Resident Feedback is Positive
“It has honestly been amazing having these dedicated academic days that are targeted to each graduation class,” said second-year resident Alisha Shah, M.D. “We CA-1s have been focusing on OR emergency simulations, mock orals, In-Training Exam preparation and didactics, anesthesia billing, ultrasound techniques and more.”
The mock orals and PBLDs have been well received with residents noting that they teach intraoperative management and oral board practice and provide unique situations to discuss start to finish. Simulations have been a highlight, providing opportunities to work through multiple scenarios and learn from a debrief session with an attending. Residents also reported the grab bag questions during lunch and lectures regarding contracts, insurance billing and the financial side of anesthesia provided useful information that is not typically covered in their education. Discussions of life after residency have also been helpful.
The response to RADs from residents has been overwhelmingly positive. Fourth-year resident Shahrukh Bengali, M.D., noted the benefits of the RADs: “It has been a positive experience for residents. We get to utilize our training, and I really feel like I have been well prepared for the oral boards through the practice sessions with attendings. They give you that confidence.”
“The skills and confidence I have gained through the resident academic days so far have made a positive difference in how I practice anesthesia in the ORs,” said Shah. “I am excited to continue growing from these experiences.”
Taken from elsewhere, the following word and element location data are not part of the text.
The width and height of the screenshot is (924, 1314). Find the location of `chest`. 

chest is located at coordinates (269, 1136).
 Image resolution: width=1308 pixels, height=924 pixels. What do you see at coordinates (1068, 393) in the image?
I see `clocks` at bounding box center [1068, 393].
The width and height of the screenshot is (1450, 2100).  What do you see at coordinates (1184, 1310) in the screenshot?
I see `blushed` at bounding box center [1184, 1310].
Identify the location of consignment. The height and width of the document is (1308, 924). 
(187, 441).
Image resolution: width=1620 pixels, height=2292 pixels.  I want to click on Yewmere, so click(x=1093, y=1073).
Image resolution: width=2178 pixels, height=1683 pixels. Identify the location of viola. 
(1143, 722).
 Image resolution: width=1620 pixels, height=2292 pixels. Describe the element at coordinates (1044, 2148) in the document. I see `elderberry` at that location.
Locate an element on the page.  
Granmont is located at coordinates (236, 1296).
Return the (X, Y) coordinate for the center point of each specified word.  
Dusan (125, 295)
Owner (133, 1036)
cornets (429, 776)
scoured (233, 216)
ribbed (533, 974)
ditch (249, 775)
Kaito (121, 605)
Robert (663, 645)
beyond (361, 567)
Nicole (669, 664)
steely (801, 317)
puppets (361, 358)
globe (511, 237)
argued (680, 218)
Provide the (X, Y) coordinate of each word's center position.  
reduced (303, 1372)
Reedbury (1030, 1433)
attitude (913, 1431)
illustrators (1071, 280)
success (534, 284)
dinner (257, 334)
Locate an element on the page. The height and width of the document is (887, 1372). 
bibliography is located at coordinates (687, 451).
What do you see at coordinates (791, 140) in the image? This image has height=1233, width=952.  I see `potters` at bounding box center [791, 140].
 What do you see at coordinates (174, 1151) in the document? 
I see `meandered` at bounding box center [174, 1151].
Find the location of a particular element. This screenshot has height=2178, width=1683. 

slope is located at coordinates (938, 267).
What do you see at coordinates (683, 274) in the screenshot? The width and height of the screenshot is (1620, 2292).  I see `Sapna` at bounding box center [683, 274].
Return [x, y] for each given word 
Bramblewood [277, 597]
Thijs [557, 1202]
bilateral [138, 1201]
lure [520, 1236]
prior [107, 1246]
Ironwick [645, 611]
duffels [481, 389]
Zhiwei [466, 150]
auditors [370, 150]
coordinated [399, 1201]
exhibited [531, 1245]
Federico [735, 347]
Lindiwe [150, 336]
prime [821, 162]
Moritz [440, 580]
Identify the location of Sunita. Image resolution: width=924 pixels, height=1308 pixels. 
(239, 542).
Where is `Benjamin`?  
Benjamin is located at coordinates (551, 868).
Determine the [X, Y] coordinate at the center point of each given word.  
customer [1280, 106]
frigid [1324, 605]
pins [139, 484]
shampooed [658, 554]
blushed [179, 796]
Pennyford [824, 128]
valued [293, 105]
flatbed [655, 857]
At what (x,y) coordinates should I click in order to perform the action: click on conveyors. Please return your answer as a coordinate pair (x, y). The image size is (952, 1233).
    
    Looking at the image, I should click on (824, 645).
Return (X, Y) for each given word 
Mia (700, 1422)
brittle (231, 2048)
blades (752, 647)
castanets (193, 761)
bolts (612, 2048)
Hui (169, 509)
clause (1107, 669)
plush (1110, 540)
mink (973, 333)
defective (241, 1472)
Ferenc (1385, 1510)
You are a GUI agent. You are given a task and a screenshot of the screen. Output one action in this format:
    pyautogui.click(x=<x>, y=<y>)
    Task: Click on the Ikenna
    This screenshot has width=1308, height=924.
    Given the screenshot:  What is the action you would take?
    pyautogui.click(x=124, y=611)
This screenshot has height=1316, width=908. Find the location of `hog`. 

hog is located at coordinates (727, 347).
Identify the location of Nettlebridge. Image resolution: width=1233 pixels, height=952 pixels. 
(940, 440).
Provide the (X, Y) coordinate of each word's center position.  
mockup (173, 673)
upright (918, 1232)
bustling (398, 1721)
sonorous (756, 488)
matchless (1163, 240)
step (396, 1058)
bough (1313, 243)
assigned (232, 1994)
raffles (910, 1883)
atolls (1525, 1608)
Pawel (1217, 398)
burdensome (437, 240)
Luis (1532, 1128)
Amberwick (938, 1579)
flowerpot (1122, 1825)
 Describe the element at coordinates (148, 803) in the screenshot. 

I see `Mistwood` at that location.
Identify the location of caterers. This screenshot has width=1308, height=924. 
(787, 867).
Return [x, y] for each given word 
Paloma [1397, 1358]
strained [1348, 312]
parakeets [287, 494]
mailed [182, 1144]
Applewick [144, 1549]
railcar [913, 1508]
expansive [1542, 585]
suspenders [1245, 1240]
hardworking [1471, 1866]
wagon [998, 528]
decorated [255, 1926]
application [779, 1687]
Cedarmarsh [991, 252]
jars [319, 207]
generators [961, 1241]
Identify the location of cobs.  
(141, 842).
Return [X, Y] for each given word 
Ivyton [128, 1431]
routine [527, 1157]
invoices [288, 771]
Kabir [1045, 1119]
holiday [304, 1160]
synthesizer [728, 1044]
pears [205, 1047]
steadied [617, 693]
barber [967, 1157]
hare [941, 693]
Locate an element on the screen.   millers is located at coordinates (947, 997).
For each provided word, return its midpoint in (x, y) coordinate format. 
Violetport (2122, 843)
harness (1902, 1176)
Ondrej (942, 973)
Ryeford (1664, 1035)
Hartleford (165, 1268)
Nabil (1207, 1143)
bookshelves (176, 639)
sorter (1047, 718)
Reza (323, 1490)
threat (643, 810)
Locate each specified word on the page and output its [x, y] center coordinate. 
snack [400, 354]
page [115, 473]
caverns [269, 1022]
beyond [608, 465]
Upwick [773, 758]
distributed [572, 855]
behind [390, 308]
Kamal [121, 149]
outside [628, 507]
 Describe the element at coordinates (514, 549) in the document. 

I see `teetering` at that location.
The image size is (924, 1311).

Benefits of Resident Academic Days
Martin noted the multiple benefits of the RADs, stating “The residents have been very receptive and appreciative of the protected time away from patients for learning as well as the opportunities to interact with each other and faculty that the COVID-19 pandemic limited.” Bengali echoed this statement: “The biggest thing for me is the camaraderie between the classes. Once you get into anesthesia you are not generally in a team with your classmates, and we did not have opportunities to come together a lot. It has been an awesome opportunity to get a third of the class back together.”
“It’s been amazing for the residents to have time with the faculty in a comfortable space,” said Bleeker “Sitting in the classroom is very different than dealing with the pressures of a critical care case in the OR.” Some of the faculty members who have supported RADs thus far include Lauren Berkow, Cole Dooley, Michael Fowler, Amanda Frantz, Nik Gravenstein, Isaac Luria, Samsun Lampotang, Tim Martin, Andrea Mendoza, Basma Mohamed, Yong G. Peng, Albert Robinson, Cam Smith, Terrie Vasilopolous, Jeff White, Peggy White and Yury Zasimovich. As the faculty’s in-person presentations have made a positive impact, the lectures will also be banked and made available as resources for future learning.
Field trips and in-services are also being added, including visits to the UF Health Heart & Vascular and Neuromedicine Hospitals as well as training on the Quantra Hemostasis Analyzer and glucose meters. The success of the program’s launch as well as the planned enhancements promise to continue supporting residents’ training and well-being.